Corrupción
Un presidente bien intencionado y ajeno a los daños generados por una criptomoneda que promocionó desde sus redes sociales se presentó ante una sociedad que acompañó su descargo.
Anunció que se blindará para que no sea tan fácil llegar a él.
A más de 72 horas de sucedido, el incidente con proyección internacional que tiene a Javier Milei en el centro de críticas y también de denuncias penales y administrativas que trascendieron los límites nacionales, sigue teniendo solamente el carácter de escándalo. La responsabilidad de la defraudación que sufrió un grupo de inversores tentados por el mandatario argentino es de quienes asumieron riesgos conscientes, según la explicación presidencial. Así lo subrayó el propio acusado al salir a explicar el hecho a través de un programa televisivo en un canal de su cercanía.
Reivindicó lo actuado en el marco de la difusión de un token al que presentó como una herramienta para financiar emprendedores, y rechazó asumir responsabilidad por las pérdidas millonarias. El presidente libertario minimizó el número de afectados, que no supera los 5 mil y entre ellos, muy pocos argentinos. Confirmó lo que anunció el último sábado respecto de solicitar una investigación de la Oficina Anticorrupción, incluso sobre sí mismo, para demostrar su buena fe y transparencia. Y, al parecer, también para conocer qué ocurrió.
Con sus referencias puso en el escenario a un organismo de escasa trascendencia en el sistema institucional, pese a la tarea asignada y a la necesidad de que la cumpla con eficiencia por la expansión de la corrupción en el ámbito de la administración del Estado. Nació en 1997 -a partir de un decreto del entonces presidente Carlos Menem- como Oficina Nacional de Ética Pública, a fin de imponer prácticas mediante la creación de un reglamento. Dos años después el Congreso sancionó la Ley Nº 25188 de Ética en la Función Pública, que creó la Comisión Nacional de Ética Pública como organismo encargado de velar por el cumplimiento de dicha ley, en el ámbito del Poder Legislativo. En diciembre de 1999 se creó la Oficina Anticorrupción, a la que se le asignó la tarea de llevar adelante programas de lucha contra la corrupción, además siendo la encargada de velar por la prevención e investigación de aquellas conductas comprendidas en la Convención Interamericana contra prácticas como la de cohecho, el tráfico de influencias, el soborno transnacional y el enriquecimiento ilícito, entre otras.
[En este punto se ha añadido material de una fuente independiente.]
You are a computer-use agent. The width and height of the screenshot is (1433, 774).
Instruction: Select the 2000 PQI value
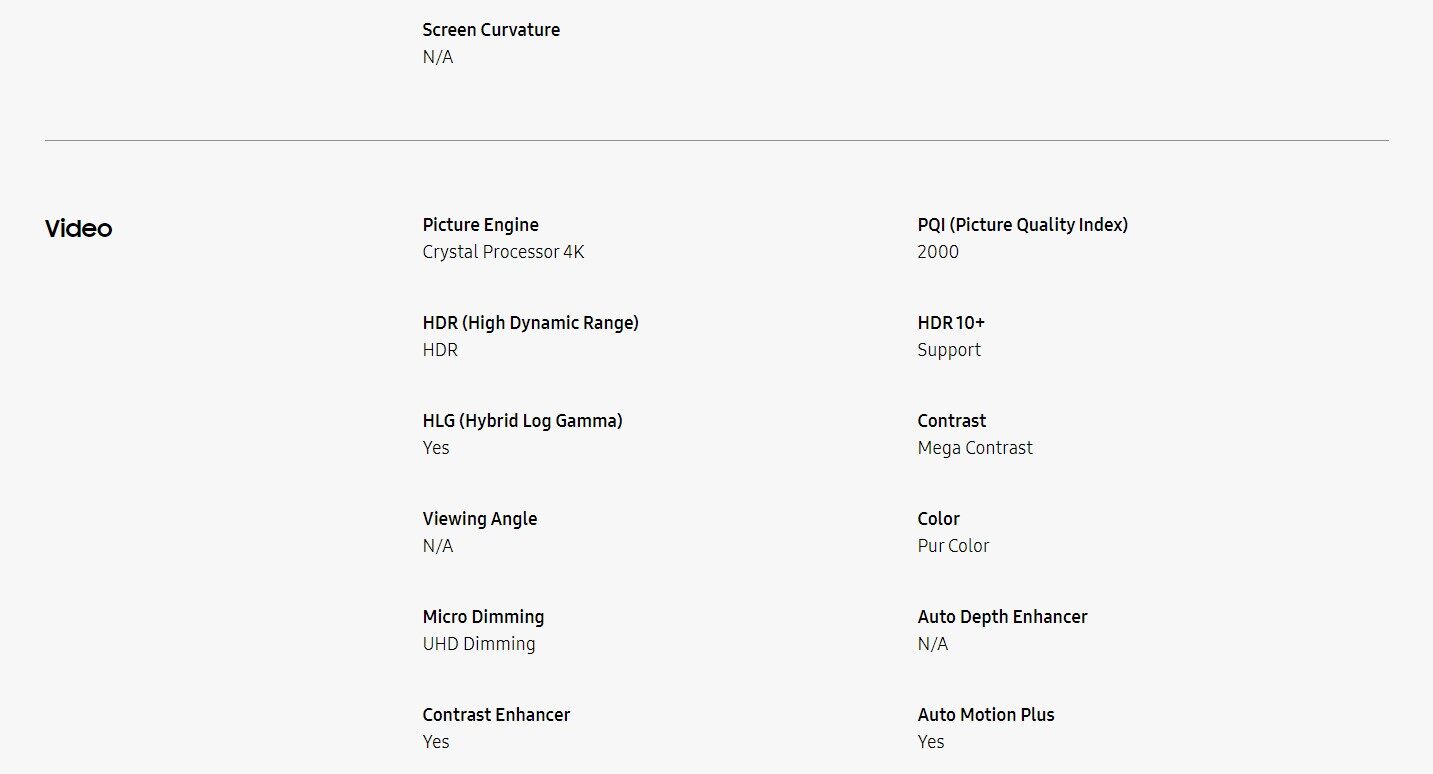[937, 252]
La trascendencia institucional de su función y la expectativa social que generó su creación, han decaído hasta casi desaparecer y sin que se perciban progresos notorios en la batalla contra el flagelo de la corrupción. Un estudio del CIPPEC subraya que sólo se trata de una maraña de organismos en dónde se multiplican funciones sin que se tornen efectivas; apenas se receptan denuncias que demuestran que no hubo un mejoramiento de la situación. Además, desde allí no hay datos sobre el perjuicio patrimonial infringido al país ni están identificado quienes lo cometieron; mucho menos se logró recuperar el patrimonio perdido. Las sucesivas gestiones no rompieron esa inercia y aún cuando en los papeles están establecidos los caminos y las herramientas, se nota una absoluta desidia. Es así que se ha fortalecido una corrupción estructural, que se ha vuelto sistémica.
Frente a un hecho de gravedad inusitada, lo que queda son los pedidos de informe que desde el Congreso han formulado distintos bloques políticos, a los que se sumaron la propuesta de la integración de una comisión investigadora e, incluso, hasta se prepara un pedido de juicio político .
Nada será suficiente si de inmediato no se avanza en fortalecer la ética y la integridad en la administración pública nacional, a través de políticas de transparencia e investigación de la corrupción, que están propuestas pero no se acatan.